Work task => In the data below, how many lines contain the word "list"? Answer with the number alone.

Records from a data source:
***

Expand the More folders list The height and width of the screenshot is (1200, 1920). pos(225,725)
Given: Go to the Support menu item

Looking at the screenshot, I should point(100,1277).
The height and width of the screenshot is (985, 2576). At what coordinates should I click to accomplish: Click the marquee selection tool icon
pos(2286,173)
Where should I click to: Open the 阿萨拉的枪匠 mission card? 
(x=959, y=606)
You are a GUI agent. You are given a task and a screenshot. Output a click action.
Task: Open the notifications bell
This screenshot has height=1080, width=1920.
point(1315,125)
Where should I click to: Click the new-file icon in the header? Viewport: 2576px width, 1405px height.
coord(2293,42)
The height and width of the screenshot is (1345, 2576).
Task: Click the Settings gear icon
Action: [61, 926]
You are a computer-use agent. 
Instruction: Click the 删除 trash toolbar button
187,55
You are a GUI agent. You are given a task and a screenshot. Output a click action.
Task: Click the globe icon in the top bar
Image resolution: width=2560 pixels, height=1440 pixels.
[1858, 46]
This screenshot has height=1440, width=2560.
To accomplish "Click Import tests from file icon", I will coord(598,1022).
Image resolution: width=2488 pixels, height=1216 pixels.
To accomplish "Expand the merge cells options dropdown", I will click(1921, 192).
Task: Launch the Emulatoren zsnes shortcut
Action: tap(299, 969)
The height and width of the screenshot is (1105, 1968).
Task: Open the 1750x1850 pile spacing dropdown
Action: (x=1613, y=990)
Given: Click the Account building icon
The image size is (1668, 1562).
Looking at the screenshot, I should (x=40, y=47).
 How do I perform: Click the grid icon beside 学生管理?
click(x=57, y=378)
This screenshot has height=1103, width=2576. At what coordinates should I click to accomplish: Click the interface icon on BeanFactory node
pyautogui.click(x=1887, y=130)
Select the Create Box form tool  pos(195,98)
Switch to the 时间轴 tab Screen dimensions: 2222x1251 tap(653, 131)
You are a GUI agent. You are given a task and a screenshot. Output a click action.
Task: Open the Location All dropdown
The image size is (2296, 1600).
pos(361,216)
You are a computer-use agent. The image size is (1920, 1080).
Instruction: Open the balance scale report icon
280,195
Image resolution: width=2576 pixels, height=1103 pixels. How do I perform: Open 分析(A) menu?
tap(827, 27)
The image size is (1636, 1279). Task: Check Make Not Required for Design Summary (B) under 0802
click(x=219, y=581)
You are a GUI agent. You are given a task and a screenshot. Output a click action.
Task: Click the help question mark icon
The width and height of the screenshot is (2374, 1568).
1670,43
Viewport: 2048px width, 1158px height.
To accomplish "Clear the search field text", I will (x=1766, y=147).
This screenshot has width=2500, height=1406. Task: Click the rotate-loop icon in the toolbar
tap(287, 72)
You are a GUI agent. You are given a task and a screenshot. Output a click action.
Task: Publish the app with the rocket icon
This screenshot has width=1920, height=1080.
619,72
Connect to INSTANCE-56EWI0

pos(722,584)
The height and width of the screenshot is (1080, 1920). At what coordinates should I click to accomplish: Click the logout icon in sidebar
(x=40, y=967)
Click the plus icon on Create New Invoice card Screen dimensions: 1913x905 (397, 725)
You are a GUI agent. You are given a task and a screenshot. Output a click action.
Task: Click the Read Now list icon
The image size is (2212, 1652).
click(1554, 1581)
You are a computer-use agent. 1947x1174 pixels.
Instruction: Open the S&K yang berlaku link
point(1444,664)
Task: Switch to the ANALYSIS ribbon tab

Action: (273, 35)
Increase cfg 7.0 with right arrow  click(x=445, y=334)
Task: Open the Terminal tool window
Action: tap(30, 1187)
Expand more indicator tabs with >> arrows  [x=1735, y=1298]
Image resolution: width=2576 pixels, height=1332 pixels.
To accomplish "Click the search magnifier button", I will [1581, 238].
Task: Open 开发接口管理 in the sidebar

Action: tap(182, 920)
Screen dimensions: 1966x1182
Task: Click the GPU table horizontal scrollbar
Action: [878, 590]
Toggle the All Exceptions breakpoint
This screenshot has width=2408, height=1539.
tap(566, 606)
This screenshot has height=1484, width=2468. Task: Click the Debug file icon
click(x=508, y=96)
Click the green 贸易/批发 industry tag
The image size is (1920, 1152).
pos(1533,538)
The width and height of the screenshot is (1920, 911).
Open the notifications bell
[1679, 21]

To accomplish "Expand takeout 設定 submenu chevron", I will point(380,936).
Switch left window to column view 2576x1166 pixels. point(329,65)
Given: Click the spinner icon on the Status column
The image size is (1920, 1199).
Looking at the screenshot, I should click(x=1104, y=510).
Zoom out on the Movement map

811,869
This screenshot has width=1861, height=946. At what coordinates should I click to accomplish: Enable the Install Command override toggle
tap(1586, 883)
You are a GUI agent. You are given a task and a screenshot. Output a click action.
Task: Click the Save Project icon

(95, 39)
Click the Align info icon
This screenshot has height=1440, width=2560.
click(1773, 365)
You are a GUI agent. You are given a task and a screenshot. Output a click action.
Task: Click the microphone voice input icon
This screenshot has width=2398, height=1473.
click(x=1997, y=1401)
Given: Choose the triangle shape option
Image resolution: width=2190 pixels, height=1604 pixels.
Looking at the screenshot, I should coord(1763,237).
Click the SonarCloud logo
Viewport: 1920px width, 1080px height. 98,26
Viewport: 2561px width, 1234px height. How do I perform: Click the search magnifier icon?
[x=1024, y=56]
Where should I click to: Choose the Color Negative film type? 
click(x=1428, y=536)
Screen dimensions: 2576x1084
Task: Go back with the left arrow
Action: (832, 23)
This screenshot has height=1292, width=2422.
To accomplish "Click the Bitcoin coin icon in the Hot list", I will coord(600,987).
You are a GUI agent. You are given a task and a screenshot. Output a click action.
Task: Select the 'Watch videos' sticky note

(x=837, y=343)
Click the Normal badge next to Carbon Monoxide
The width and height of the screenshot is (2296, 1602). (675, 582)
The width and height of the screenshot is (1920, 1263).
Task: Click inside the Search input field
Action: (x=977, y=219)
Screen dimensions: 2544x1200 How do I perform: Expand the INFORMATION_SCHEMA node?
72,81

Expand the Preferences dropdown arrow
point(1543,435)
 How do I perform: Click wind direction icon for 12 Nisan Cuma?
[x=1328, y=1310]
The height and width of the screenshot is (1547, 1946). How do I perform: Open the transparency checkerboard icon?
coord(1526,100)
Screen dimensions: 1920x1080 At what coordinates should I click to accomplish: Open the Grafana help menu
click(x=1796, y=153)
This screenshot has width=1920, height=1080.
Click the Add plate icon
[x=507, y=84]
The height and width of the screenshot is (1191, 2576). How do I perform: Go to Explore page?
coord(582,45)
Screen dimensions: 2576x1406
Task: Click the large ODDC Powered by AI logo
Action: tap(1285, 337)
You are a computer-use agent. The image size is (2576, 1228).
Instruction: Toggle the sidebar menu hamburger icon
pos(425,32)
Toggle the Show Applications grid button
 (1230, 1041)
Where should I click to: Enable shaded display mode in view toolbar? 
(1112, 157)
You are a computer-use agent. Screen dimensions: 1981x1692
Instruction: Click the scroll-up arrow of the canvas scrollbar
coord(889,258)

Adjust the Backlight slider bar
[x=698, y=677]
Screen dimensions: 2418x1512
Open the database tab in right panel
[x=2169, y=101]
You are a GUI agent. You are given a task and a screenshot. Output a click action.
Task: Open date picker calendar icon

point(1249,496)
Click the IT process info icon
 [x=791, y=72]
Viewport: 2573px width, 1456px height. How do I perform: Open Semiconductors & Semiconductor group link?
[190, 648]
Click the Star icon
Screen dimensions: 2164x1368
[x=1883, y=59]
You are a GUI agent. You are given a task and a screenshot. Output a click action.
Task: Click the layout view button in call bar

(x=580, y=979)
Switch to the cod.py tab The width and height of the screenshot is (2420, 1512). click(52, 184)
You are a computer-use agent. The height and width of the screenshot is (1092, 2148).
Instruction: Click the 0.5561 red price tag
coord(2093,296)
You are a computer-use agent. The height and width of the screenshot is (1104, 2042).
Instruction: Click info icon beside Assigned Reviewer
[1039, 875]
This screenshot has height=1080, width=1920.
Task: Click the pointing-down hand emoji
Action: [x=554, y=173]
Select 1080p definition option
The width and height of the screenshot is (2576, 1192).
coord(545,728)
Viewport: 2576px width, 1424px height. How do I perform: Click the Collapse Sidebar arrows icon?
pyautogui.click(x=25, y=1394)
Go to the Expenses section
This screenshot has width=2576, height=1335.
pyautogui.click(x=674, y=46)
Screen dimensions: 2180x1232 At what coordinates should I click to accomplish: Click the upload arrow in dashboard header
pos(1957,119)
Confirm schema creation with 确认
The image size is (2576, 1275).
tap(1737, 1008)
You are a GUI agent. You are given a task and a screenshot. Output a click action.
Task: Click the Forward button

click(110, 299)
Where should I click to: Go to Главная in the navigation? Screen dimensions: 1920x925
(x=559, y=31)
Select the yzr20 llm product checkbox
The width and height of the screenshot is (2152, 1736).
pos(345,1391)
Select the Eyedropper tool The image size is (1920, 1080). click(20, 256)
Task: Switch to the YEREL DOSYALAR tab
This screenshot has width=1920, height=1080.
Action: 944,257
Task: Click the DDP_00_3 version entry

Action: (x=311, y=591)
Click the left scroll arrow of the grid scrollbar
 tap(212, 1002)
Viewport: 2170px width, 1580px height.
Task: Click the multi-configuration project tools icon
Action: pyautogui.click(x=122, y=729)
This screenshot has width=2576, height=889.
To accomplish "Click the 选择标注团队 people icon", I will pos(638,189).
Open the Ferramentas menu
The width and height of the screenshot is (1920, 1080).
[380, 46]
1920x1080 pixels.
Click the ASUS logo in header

***

Result => 3